- [Problem requirements] Could you restate the data word for word?

- [Source material]
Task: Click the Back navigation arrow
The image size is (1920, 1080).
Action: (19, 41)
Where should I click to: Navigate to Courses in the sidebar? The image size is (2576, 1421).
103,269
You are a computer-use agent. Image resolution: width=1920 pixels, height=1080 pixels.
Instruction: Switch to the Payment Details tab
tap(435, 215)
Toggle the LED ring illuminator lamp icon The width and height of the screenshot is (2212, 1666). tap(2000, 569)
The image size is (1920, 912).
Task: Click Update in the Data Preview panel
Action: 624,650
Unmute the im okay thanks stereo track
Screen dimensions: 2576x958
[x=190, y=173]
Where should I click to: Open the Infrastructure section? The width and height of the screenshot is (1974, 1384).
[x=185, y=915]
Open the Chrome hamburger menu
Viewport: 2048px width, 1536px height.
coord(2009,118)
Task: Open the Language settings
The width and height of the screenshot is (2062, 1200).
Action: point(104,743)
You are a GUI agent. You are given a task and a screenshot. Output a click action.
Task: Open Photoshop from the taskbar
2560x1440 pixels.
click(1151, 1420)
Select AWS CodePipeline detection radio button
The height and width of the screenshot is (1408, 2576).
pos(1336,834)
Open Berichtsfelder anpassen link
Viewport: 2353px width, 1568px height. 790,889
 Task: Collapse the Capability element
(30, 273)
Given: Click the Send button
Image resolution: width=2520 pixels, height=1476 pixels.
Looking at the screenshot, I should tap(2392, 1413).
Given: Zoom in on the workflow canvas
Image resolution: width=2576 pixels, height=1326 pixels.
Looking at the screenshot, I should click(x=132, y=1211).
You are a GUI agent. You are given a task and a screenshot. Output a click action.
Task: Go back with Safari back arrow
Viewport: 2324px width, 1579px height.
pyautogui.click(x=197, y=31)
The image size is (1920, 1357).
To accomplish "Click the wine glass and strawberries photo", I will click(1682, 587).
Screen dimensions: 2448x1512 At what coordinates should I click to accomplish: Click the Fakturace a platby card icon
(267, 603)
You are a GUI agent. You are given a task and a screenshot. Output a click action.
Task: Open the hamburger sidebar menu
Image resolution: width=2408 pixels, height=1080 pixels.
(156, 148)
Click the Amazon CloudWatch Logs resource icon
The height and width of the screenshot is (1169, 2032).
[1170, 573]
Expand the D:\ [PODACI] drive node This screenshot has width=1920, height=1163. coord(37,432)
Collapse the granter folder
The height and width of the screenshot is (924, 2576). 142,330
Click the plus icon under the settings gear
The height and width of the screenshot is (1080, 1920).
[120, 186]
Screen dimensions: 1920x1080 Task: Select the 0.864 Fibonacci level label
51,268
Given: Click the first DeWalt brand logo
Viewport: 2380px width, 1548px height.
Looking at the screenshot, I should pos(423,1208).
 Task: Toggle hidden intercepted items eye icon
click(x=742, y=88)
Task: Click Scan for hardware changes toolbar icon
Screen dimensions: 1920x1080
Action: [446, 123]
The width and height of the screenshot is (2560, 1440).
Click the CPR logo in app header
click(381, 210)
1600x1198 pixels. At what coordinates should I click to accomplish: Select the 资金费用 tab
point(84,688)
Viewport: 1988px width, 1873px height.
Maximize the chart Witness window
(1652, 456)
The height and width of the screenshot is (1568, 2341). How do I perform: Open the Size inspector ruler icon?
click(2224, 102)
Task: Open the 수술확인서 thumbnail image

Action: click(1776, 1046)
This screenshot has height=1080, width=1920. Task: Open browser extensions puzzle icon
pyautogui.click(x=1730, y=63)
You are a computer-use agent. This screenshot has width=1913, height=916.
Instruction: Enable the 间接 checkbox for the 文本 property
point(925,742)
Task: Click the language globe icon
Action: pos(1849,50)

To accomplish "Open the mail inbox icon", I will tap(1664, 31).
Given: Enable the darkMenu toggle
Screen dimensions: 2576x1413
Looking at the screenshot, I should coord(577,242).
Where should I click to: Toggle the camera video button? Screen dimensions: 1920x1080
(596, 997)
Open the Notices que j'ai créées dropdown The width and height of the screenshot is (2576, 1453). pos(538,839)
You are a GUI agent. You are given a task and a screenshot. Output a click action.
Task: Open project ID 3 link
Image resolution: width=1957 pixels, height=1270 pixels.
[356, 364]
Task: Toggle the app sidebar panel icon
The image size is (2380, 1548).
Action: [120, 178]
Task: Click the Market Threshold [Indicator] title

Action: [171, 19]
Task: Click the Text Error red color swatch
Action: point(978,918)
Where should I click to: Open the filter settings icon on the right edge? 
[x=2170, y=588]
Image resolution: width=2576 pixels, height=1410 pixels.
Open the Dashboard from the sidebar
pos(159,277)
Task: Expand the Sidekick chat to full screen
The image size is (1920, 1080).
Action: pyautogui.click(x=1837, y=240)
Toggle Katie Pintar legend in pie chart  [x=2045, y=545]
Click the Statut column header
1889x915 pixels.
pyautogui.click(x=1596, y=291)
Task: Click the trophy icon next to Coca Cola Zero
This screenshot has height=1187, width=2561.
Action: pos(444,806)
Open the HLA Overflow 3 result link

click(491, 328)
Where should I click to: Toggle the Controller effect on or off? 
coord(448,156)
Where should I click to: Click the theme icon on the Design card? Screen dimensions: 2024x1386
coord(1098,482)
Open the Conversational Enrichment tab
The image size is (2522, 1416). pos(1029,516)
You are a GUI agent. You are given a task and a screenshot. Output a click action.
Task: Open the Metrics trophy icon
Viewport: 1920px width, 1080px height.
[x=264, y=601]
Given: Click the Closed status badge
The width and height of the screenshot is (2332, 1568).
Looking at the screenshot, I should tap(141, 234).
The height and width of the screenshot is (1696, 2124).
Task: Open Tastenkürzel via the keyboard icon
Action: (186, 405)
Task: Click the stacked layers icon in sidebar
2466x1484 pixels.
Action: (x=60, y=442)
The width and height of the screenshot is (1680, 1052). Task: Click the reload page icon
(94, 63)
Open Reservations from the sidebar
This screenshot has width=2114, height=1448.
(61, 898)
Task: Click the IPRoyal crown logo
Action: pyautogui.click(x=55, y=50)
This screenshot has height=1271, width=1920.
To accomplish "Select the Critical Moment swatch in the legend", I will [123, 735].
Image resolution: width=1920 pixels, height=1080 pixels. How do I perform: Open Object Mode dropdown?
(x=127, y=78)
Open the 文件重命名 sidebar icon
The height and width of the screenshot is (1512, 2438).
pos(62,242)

- [Solution]
Task: Click the Back navigation arrow
The image size is (1920, 1080).
Action: (19, 41)
Where should I click to: Navigate to Courses in the sidebar? The image size is (2576, 1421).
103,269
You are a computer-use agent. Image resolution: width=1920 pixels, height=1080 pixels.
Instruction: Switch to the Payment Details tab
tap(435, 215)
Toggle the LED ring illuminator lamp icon The width and height of the screenshot is (2212, 1666). tap(2000, 569)
The image size is (1920, 912).
Task: Click Update in the Data Preview panel
Action: 624,650
Unmute the im okay thanks stereo track
Screen dimensions: 2576x958
[x=190, y=173]
Where should I click to: Open the Infrastructure section? The width and height of the screenshot is (1974, 1384).
[x=185, y=915]
Open the Chrome hamburger menu
Viewport: 2048px width, 1536px height.
coord(2009,118)
Task: Open the Language settings
The width and height of the screenshot is (2062, 1200).
Action: point(104,743)
You are a GUI agent. You are given a task and a screenshot. Output a click action.
Task: Open Photoshop from the taskbar
2560x1440 pixels.
click(1151, 1420)
Select AWS CodePipeline detection radio button
The height and width of the screenshot is (1408, 2576).
pos(1336,834)
Open Berichtsfelder anpassen link
Viewport: 2353px width, 1568px height. 790,889
 Task: Collapse the Capability element
(30, 273)
Given: Click the Send button
Image resolution: width=2520 pixels, height=1476 pixels.
Looking at the screenshot, I should tap(2392, 1413).
Given: Zoom in on the workflow canvas
Image resolution: width=2576 pixels, height=1326 pixels.
Looking at the screenshot, I should click(x=132, y=1211).
You are a GUI agent. You are given a task and a screenshot. Output a click action.
Task: Go back with Safari back arrow
Viewport: 2324px width, 1579px height.
pyautogui.click(x=197, y=31)
The image size is (1920, 1357).
To accomplish "Click the wine glass and strawberries photo", I will click(1682, 587).
Screen dimensions: 2448x1512 At what coordinates should I click to accomplish: Click the Fakturace a platby card icon
(267, 603)
You are a GUI agent. You are given a task and a screenshot. Output a click action.
Task: Open the hamburger sidebar menu
Image resolution: width=2408 pixels, height=1080 pixels.
(156, 148)
Click the Amazon CloudWatch Logs resource icon
The height and width of the screenshot is (1169, 2032).
[1170, 573]
Expand the D:\ [PODACI] drive node This screenshot has width=1920, height=1163. coord(37,432)
Collapse the granter folder
The height and width of the screenshot is (924, 2576). 142,330
Click the plus icon under the settings gear
The height and width of the screenshot is (1080, 1920).
[120, 186]
Screen dimensions: 1920x1080 Task: Select the 0.864 Fibonacci level label
51,268
Given: Click the first DeWalt brand logo
Viewport: 2380px width, 1548px height.
Looking at the screenshot, I should pos(423,1208).
 Task: Toggle hidden intercepted items eye icon
click(x=742, y=88)
Task: Click Scan for hardware changes toolbar icon
Screen dimensions: 1920x1080
Action: [446, 123]
The width and height of the screenshot is (2560, 1440).
Click the CPR logo in app header
click(381, 210)
1600x1198 pixels. At what coordinates should I click to accomplish: Select the 资金费用 tab
point(84,688)
Viewport: 1988px width, 1873px height.
Maximize the chart Witness window
(1652, 456)
The height and width of the screenshot is (1568, 2341). How do I perform: Open the Size inspector ruler icon?
click(2224, 102)
Task: Open the 수술확인서 thumbnail image

Action: click(1776, 1046)
This screenshot has height=1080, width=1920. Task: Open browser extensions puzzle icon
pyautogui.click(x=1730, y=63)
You are a computer-use agent. This screenshot has width=1913, height=916.
Instruction: Enable the 间接 checkbox for the 文本 property
point(925,742)
Task: Click the language globe icon
Action: pos(1849,50)

To accomplish "Open the mail inbox icon", I will tap(1664, 31).
Given: Enable the darkMenu toggle
Screen dimensions: 2576x1413
Looking at the screenshot, I should coord(577,242).
Where should I click to: Toggle the camera video button? Screen dimensions: 1920x1080
(596, 997)
Open the Notices que j'ai créées dropdown The width and height of the screenshot is (2576, 1453). pos(538,839)
You are a GUI agent. You are given a task and a screenshot. Output a click action.
Task: Open project ID 3 link
Image resolution: width=1957 pixels, height=1270 pixels.
[356, 364]
Task: Toggle the app sidebar panel icon
The image size is (2380, 1548).
Action: [120, 178]
Task: Click the Market Threshold [Indicator] title

Action: [171, 19]
Task: Click the Text Error red color swatch
Action: point(978,918)
Where should I click to: Open the filter settings icon on the right edge? 
[x=2170, y=588]
Image resolution: width=2576 pixels, height=1410 pixels.
Open the Dashboard from the sidebar
pos(159,277)
Task: Expand the Sidekick chat to full screen
The image size is (1920, 1080).
Action: pyautogui.click(x=1837, y=240)
Toggle Katie Pintar legend in pie chart  [x=2045, y=545]
Click the Statut column header
1889x915 pixels.
pyautogui.click(x=1596, y=291)
Task: Click the trophy icon next to Coca Cola Zero
This screenshot has height=1187, width=2561.
Action: pos(444,806)
Open the HLA Overflow 3 result link

click(491, 328)
Where should I click to: Toggle the Controller effect on or off? 
coord(448,156)
Where should I click to: Click the theme icon on the Design card? Screen dimensions: 2024x1386
coord(1098,482)
Open the Conversational Enrichment tab
The image size is (2522, 1416). pos(1029,516)
You are a GUI agent. You are given a task and a screenshot. Output a click action.
Task: Open the Metrics trophy icon
Viewport: 1920px width, 1080px height.
[x=264, y=601]
Given: Click the Closed status badge
The width and height of the screenshot is (2332, 1568).
Looking at the screenshot, I should tap(141, 234).
The height and width of the screenshot is (1696, 2124).
Task: Open Tastenkürzel via the keyboard icon
Action: (186, 405)
Task: Click the stacked layers icon in sidebar
2466x1484 pixels.
Action: (x=60, y=442)
The width and height of the screenshot is (1680, 1052). Task: Click the reload page icon
(94, 63)
Open Reservations from the sidebar
This screenshot has width=2114, height=1448.
(61, 898)
Task: Click the IPRoyal crown logo
Action: pyautogui.click(x=55, y=50)
This screenshot has height=1271, width=1920.
To accomplish "Select the Critical Moment swatch in the legend", I will [123, 735].
Image resolution: width=1920 pixels, height=1080 pixels. How do I perform: Open Object Mode dropdown?
(x=127, y=78)
Open the 文件重命名 sidebar icon
The height and width of the screenshot is (1512, 2438).
pos(62,242)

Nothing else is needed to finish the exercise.